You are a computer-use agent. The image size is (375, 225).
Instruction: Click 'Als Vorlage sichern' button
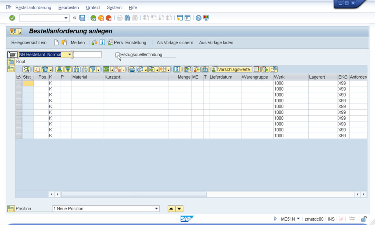click(175, 42)
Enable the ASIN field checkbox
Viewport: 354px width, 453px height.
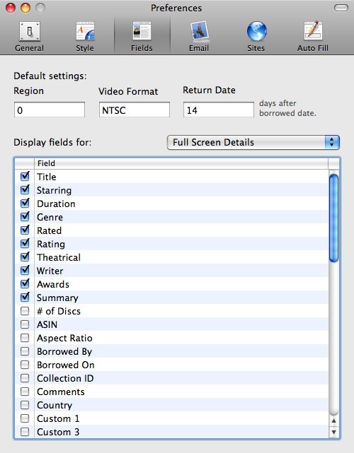click(x=25, y=324)
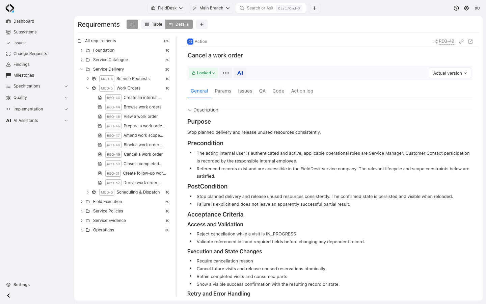Image resolution: width=486 pixels, height=304 pixels.
Task: Switch to the Action log tab
Action: [x=302, y=91]

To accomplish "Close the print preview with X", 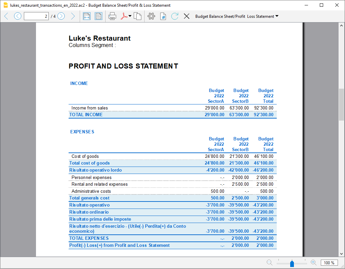I will coord(187,16).
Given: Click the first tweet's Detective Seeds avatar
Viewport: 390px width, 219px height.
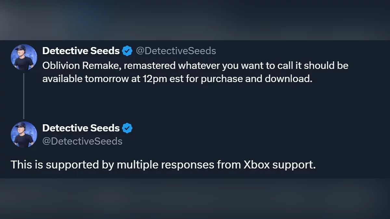Looking at the screenshot, I should [x=24, y=57].
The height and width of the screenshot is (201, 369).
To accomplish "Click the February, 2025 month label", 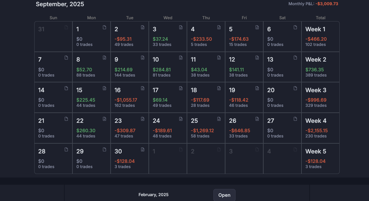I will [153, 195].
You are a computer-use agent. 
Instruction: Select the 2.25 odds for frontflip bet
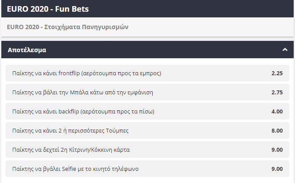(x=277, y=73)
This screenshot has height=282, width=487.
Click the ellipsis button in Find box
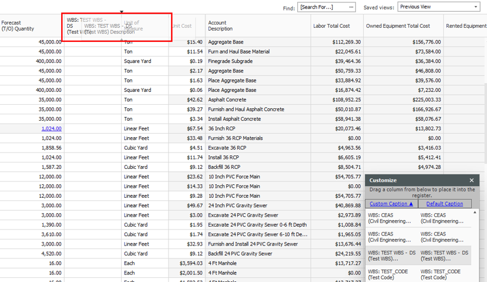pyautogui.click(x=351, y=7)
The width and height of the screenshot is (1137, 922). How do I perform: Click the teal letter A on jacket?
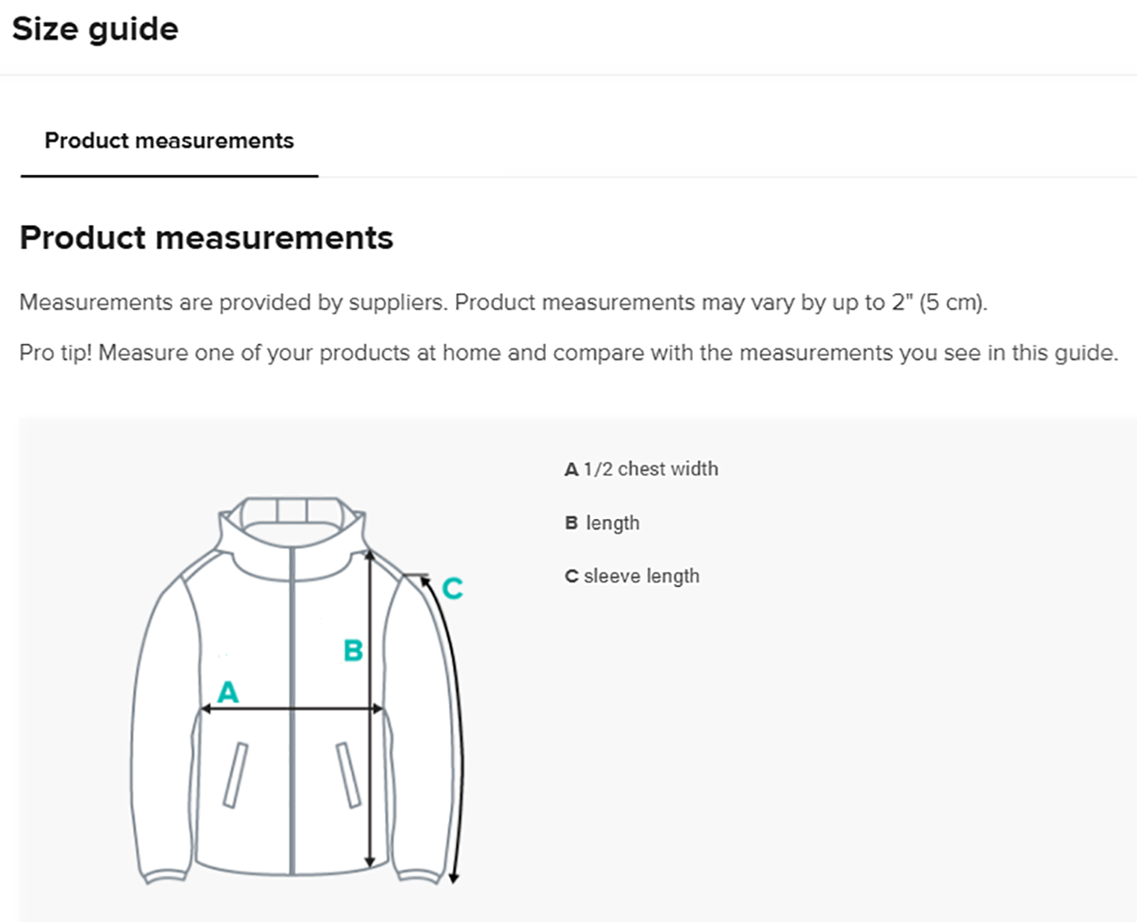[228, 692]
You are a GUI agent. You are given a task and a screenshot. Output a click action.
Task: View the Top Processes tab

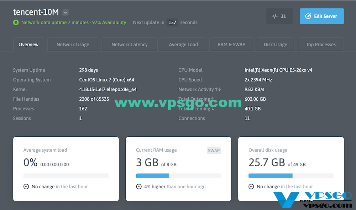click(x=321, y=44)
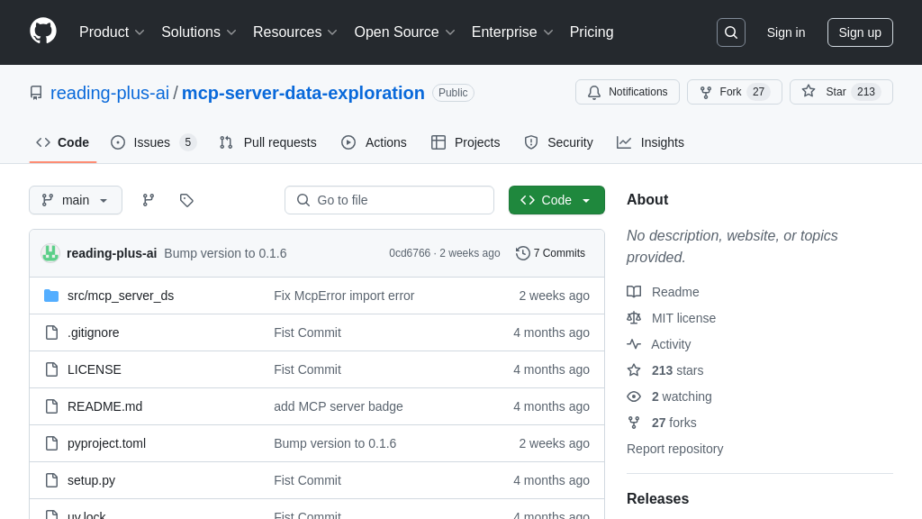Switch to the Issues tab
Screen dimensions: 922x519
point(153,142)
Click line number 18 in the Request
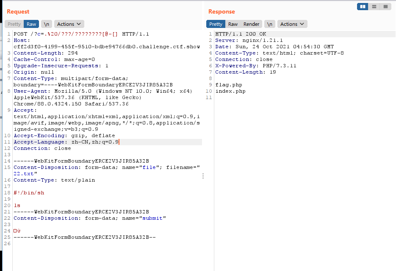 point(7,192)
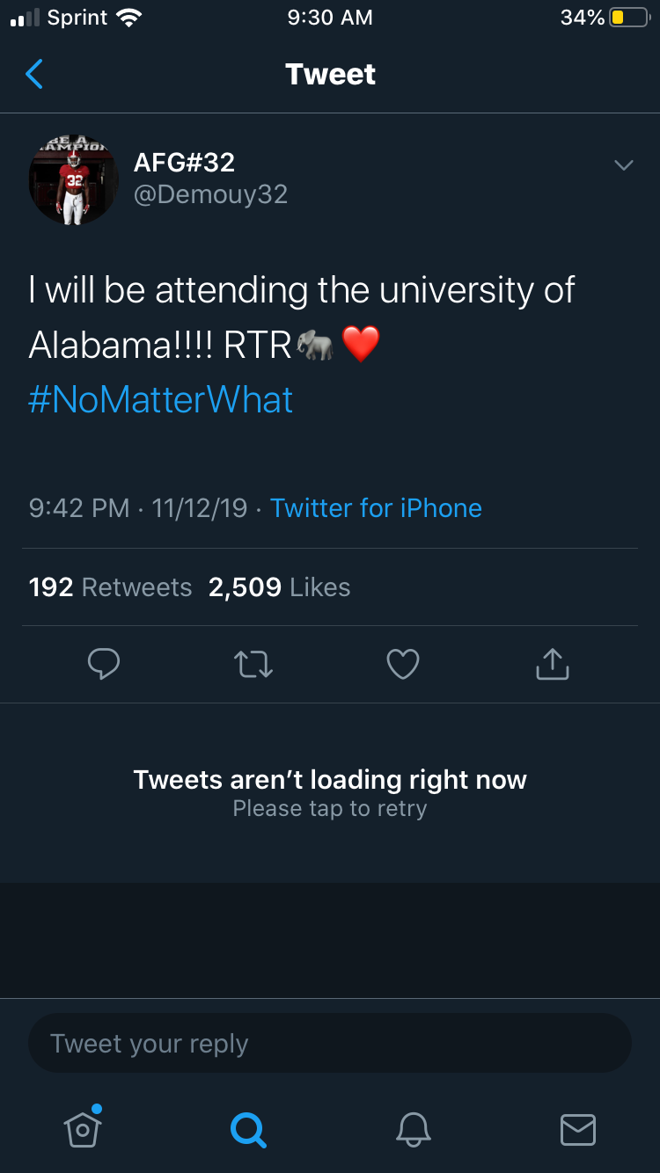Tap the battery indicator in status bar
This screenshot has height=1173, width=660.
628,18
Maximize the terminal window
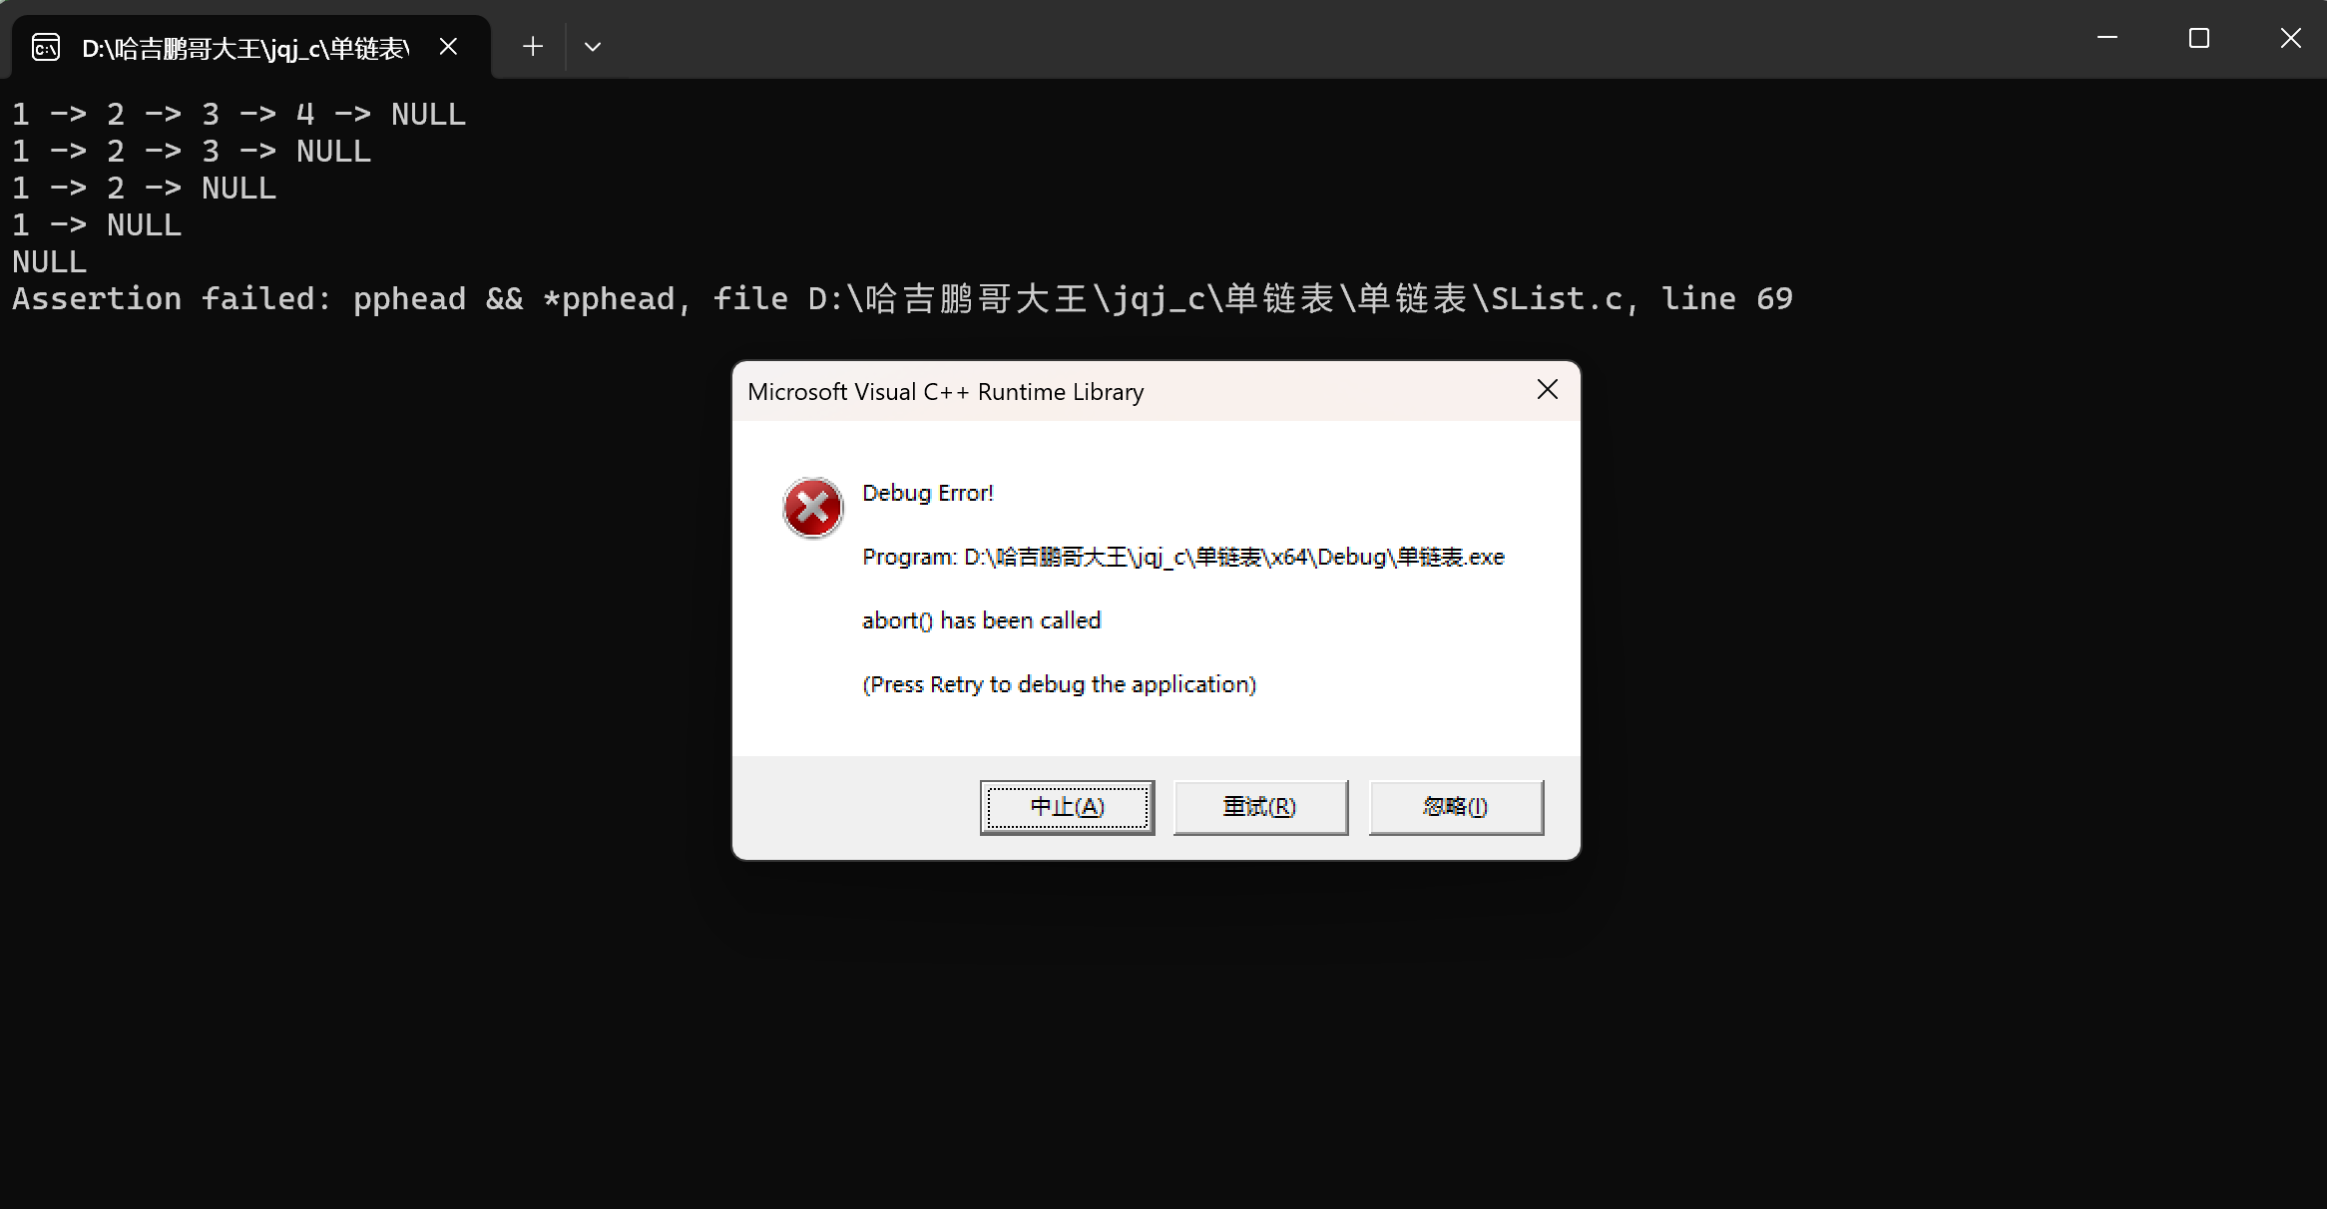 point(2199,38)
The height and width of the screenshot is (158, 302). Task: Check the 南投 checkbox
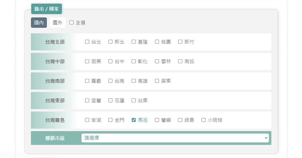click(x=180, y=61)
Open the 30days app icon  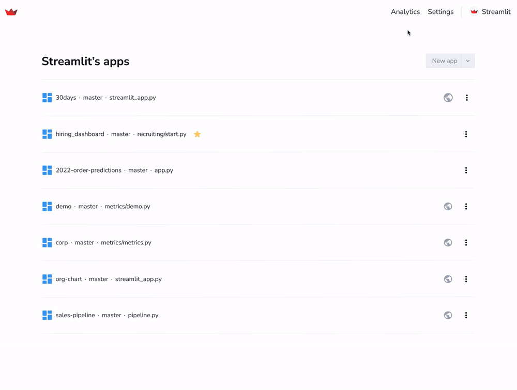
◆ ◆ ◆ ◆
-- Task instructions --
Across the listing above, report every line where "agent" occurs.

-- Answer to the exercise --
You are a computer-use agent. The image size is (375, 225).
You are a computer-use agent. 
You are a GUI agent. You are given a task and a screenshot. Output a click action.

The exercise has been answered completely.